Nama rakyat terus dijadikan legitimasi kekuasaan, tapi kepentingan mereka
dikhianati. Kemerdekaan bukan sekadar tanggal di kalender. Ia adalah ruang
hidup yang adil, bebas, dan setara. Tapi kini kemerdekaan direduksi menjadi
slogan kosong dalam pidato pejabat. Negara berubah dari alat pembebas menjadi
mesin kekuasaan yang melanggengkan dominasi oligarki. Demokrasi direduksi jadi
prosedur manipulatif, di mana rakyat hanya dibutuhkan sebagai angka, bukan
subjek berdaulat.
Di balik proyek-proyek raksasa, ada tangis petani yang
gagal panen, nelayan yang tak bisa melaut karena lautnya dijual, mahasiswa yang
dibungkam karena menyuarakan kebenaran. Pendidikan jadi komoditas, media
dikooptasi korporasi, suara kritis dianggap ancaman. Ini bukan kegagalan
pemerintahan semata, tapi kegagalan struktural yang merampas makna kemerdekaan
dari tangan rakyat. Kemerdekaan sejati tak berhenti pada bebas dari penjajah.
Ia harus berarti pembebasan dari segala ketidakadilan. Tapi selama penguasa
menindas yang lemah, selama hukum jadi pelindung oligarki, 79 tahun kemerdekaan
hanya tinggal angka.
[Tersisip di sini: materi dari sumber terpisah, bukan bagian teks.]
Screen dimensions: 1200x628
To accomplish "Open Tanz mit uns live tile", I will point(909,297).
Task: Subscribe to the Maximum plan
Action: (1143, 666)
Yang kita rayakan bukan kemenangan rakyat, melainkan kemenangan
elite atas diamnya massa.
Jika kemerdekaan terus jadi euforia tanpa refleksi, kita
harus berani berkata: Indonesia belum benar-benar merdeka. Sudah saatnya rakyat
merebut kembali makna kemerdekaan bukan dengan senjata, tapi dengan kesadaran,
keberanian, dan perlawanan. Tanpa itu, Indonesia akan terus menua, tapi gagal
dewasa sebagai bangsa.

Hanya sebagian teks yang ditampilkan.